Business Rates Reform - Easy as Pie and (data) Mash(up)

Business Rates - not exactly a sexy topic but as highlighted by this BBC News article, it's something of huge importance to the UK economy and many businesses both old and new trying to grow in a world of online retailers and a slowly recovering economy.

As detailed helpfully on the gov.uk site, business rates are basically the non-residential equivalent of Council Tax. Premises are taxed annually to pay for services like rubbish collection, street lights and so on.

While some types of property are exempt, the rates affect offices and shops with some types of organisations and areas subject to various forms of discounts. Complicated!

Now, with rates calculated by the Valuation Office Agency (in England & Wales at least) based upon the value of the property (similar to the Council Tax banding process with the occasional re-assessment) and a multiplier set by central Government (linked to inflation); there are inevitably going to be some businesses get better value for money than others.
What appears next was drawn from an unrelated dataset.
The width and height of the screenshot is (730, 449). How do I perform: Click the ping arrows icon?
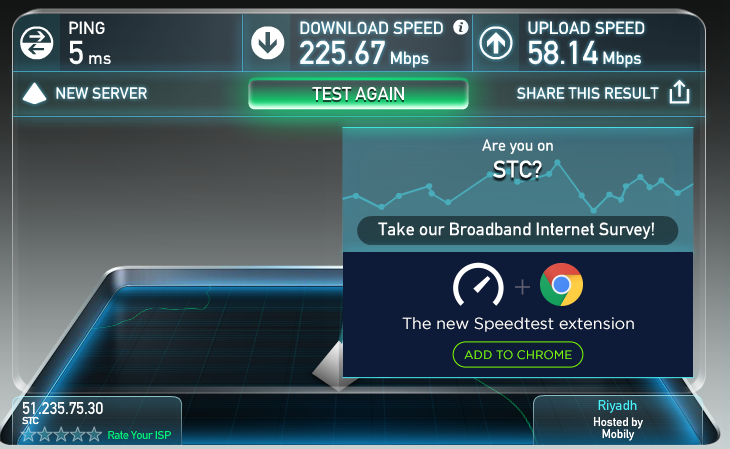(36, 43)
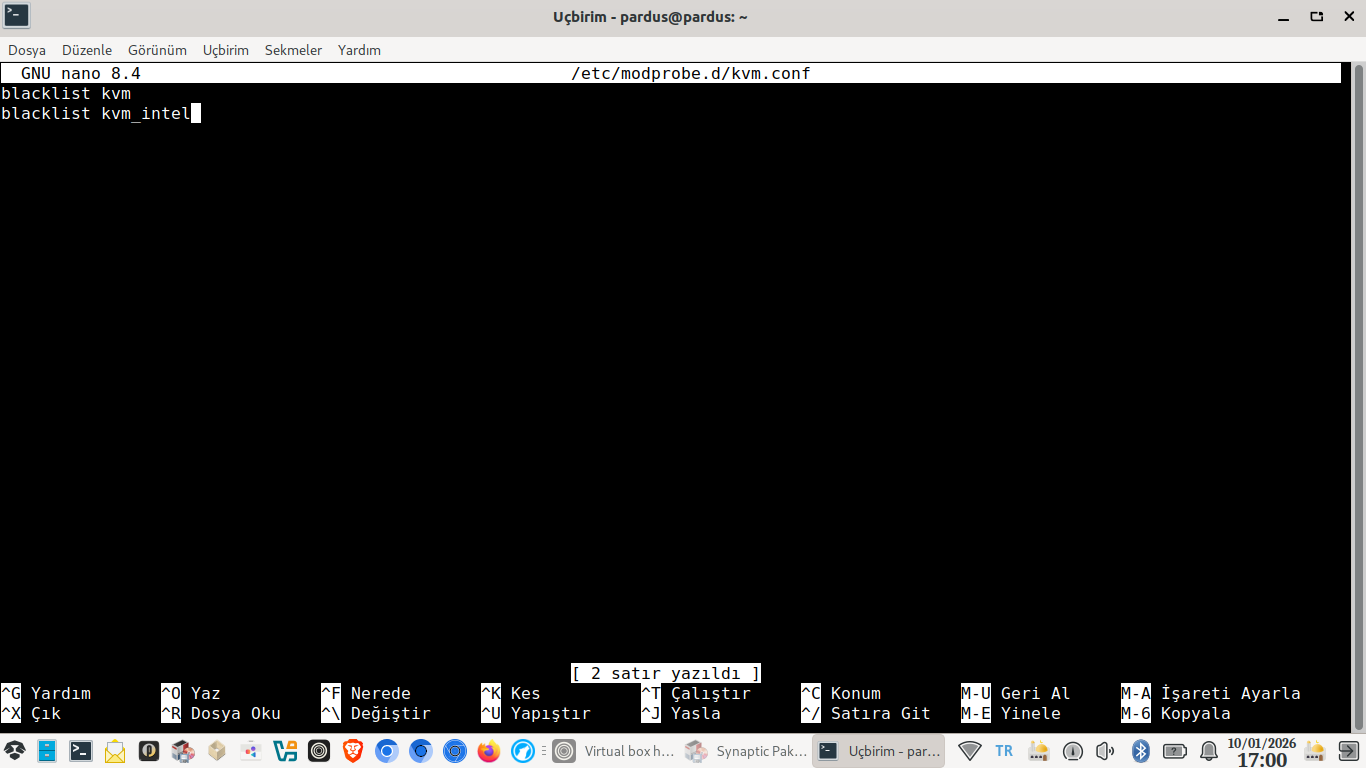Launch Firefox from the taskbar
The width and height of the screenshot is (1366, 768).
click(488, 751)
So what are the problems and how could we solve them?

A recent report by the government focussed on the state of high street retail in the UK and made some sensible points. 25% of all business rates are paid by the Retail sector with only the Banking and Oil & Gas sectors paying more (at least, within the FTSE 100) and some retailers identifying that rates are higher than rent in some cases.

Have a think about this last point - would you want to pay more in Council Tax than Rent? Crazy isn't it?!
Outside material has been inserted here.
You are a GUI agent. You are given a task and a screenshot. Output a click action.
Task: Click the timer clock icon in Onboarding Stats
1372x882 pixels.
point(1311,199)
This report and the BBC News story go on to say that there is a growing movement to change how business rates are calculated. So, how could this be done efficiently and could data help?

Let's start off with the property being used by the business. Does it have attributes other than the basic value that could be used? Well, yes. You could take into account the efficiency of the building (using EPC data), the services available to it (does it have the right gas supply for a restaurant?), proximity to car parking, major road and rail connections and what surrounds it (e.g. if you want to start a sandwich shop, having lots of offices nearby is going to be good for you).

So it's pretty clear that other elements on top of property value could be used to calculate a tax. What about the business? Could you take into account the type of business, its age, turnover, number of employees and so on? Again, yes you could.

It's pretty clear that a number of public and private data assets already available today could be used to create a simple and fair rating system which could also be turned to encouraging new types of businesses to open in certain areas - for example, give any new independent sandwich shops opening next to a major office development money off their rates versus fast food restaurants (sorry guys, no burgers for lunch!).

This debate is still happening and it's going to be quite a while before there's any change. However, it's pretty clear that data could provide a more equitable and reactive system for business rates.